■ WHAT YOU NEED TO DO ■
- a) Answer these questions from the passage about Basel's 1976–77 and 1977–78 seasons, giving each answer on its own line with its matching mark.
(i) Whom did René Theler replace as chairman?
(ii) In which stadium was the championship play-off held, and how many supporters attended?
(iii) Which Spanish team knocked Basel out of the 1976–77 UEFA Cup, and what was the aggregate score?
- b) List every player who joined Basel according to the passage about Basel's 1976–77 and 1977–78 seasons, together with the club each came from.

■ TEXT TO READ ■
+---+

René Theler was voted as new chairman at the AGM and took over from Félix Musfeld, who had been the club chairman over the previous six seasons. Helmut Benthaus was first team manager for the twelfth consecutive season. There were only a few changes in the team squad this season. Detlev Lauscher joined from 1. FC Köln and had played five seasons for 1. FC Köln in the German Bundesliga. Jean-Pierre Maradan joined from lower tier Grenchen and he quickly became a key player. Basel played a total of 56 games in their 1976–77 season. 33 in the domestic league, two in the Swiss Cup, two in the Swiss League Cup, four in the Cup of the Alps, four in the 1976–77 UEFA Cup and 11 were friendly matches. Basel won eight of their friendly games, drew two and lost one of them.

The Swiss Football Association had reformed the Swiss football league system that year reducing the number of teams in the Nationalliga A from 14 to 12. The 1976–77 Nationalliga A was played in two stages. The qualification phase was played by all teams in a double round-robin and, after completion, was divided into two groups. The first six teams contended in the championship group (with half of the points obtained in the qualification as bonus) and the positions seventh to twelfth contended the relegation group. Basel finished the qualification phase in second position with 33 points from 22 games and so entered the championship group with a bonus of 17. At the end of the championship phase Servette and Basel were level on 29 points. They therefore had to play a play-off for the championship. This play-off was held at the Wankdorf Stadium in Bern in front of 55,000 supporters. Basel won the match 2–1 and their seventh championship title.

In the Swiss Cup Basel won away from home against lower tier Fribourg in the round of 32 and in the round of 16 were drawn away against Xamax but were defeated. Young Boys won the competition. In the Swiss League Cup they won away from home against lower tier Grenchen. Then in the round of 16 were drawn away against Luzern and here they were defeated. Young Boys won this competition as well.

In the first round of the 1976–77 UEFA Cup Basel were drawn against Northern Ireland team Glentoran F.C. Basel won 5–3 on aggregate. In the second round they were drawn against Spanish team Athletic Bilbao. After a draw in the first leg, they but were defeated 1–3 in the second leg and thus 2–4 on aggregate.

===Eighty-fifth season===

René Theler was confirmed by the club members at the club's AGM for his second period as chairman. Helmut Benthaus was first team manager for the thirteenth consecutive season. During the off-season there were only two changes in the squad. Goalkeeper Hans Küng joined from Xamax and Hansruedi Schär joined from lower tier FC Oensingen. All other mutations were internal between the first team and the reserves. The team played a total of 54 games in their 1977–78 season. 32 in the domestic league, four in the Swiss Cup, four in the Swiss League Cup, two in the European Cup, four in the Cup of the Alps and eight were friendly matches.

+---+

■ DATA SECTION ■

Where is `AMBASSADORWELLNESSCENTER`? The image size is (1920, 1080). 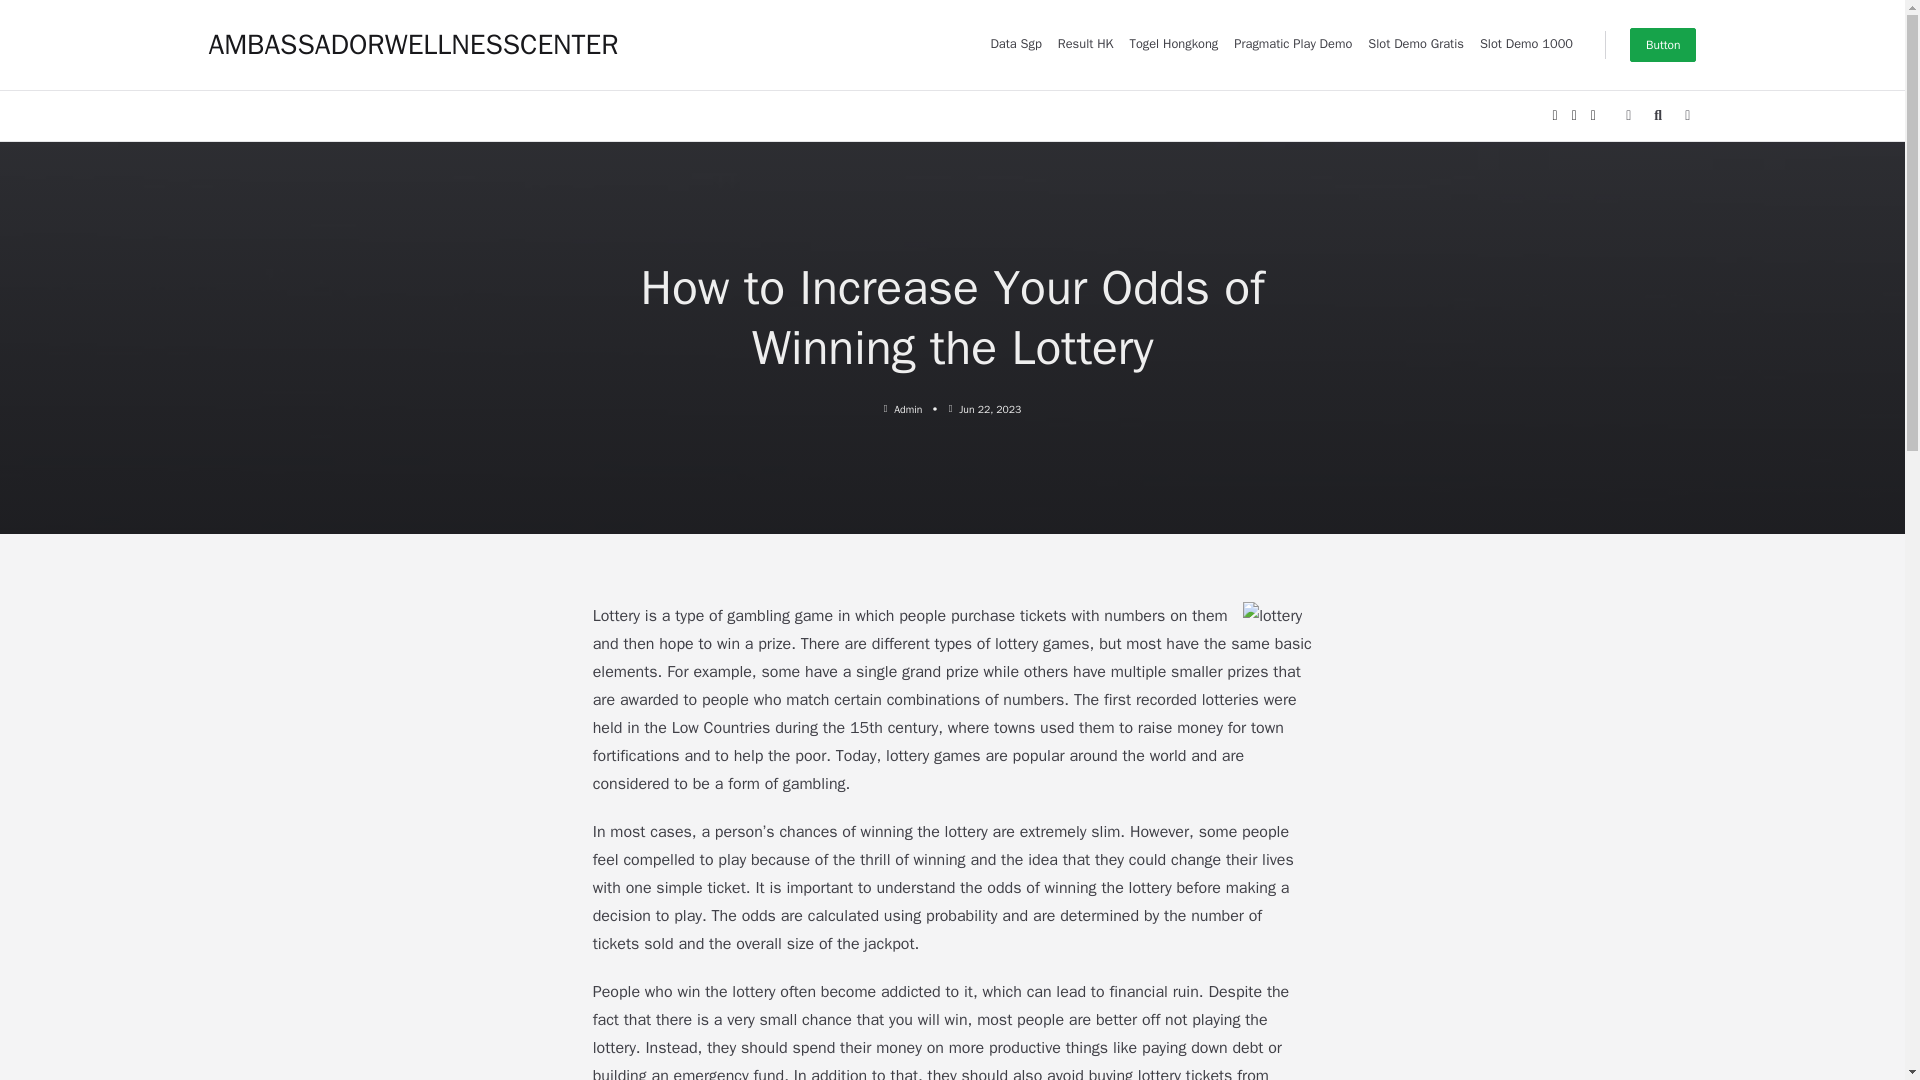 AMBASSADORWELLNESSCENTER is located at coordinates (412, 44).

+---+

■ TASK RESPONSES ■
- a)
(i) Félix Musfeld
(ii) The Wankdorf Stadium in Bern, with 55,000 supporters
(iii) Athletic Bilbao, 2–4 on aggregate

- b)
- Detlev Lauscher, from 1. FC Köln
- Jean-Pierre Maradan, from Grenchen
- Hans Küng, from Xamax
- Hansruedi Schär, from FC Oensingen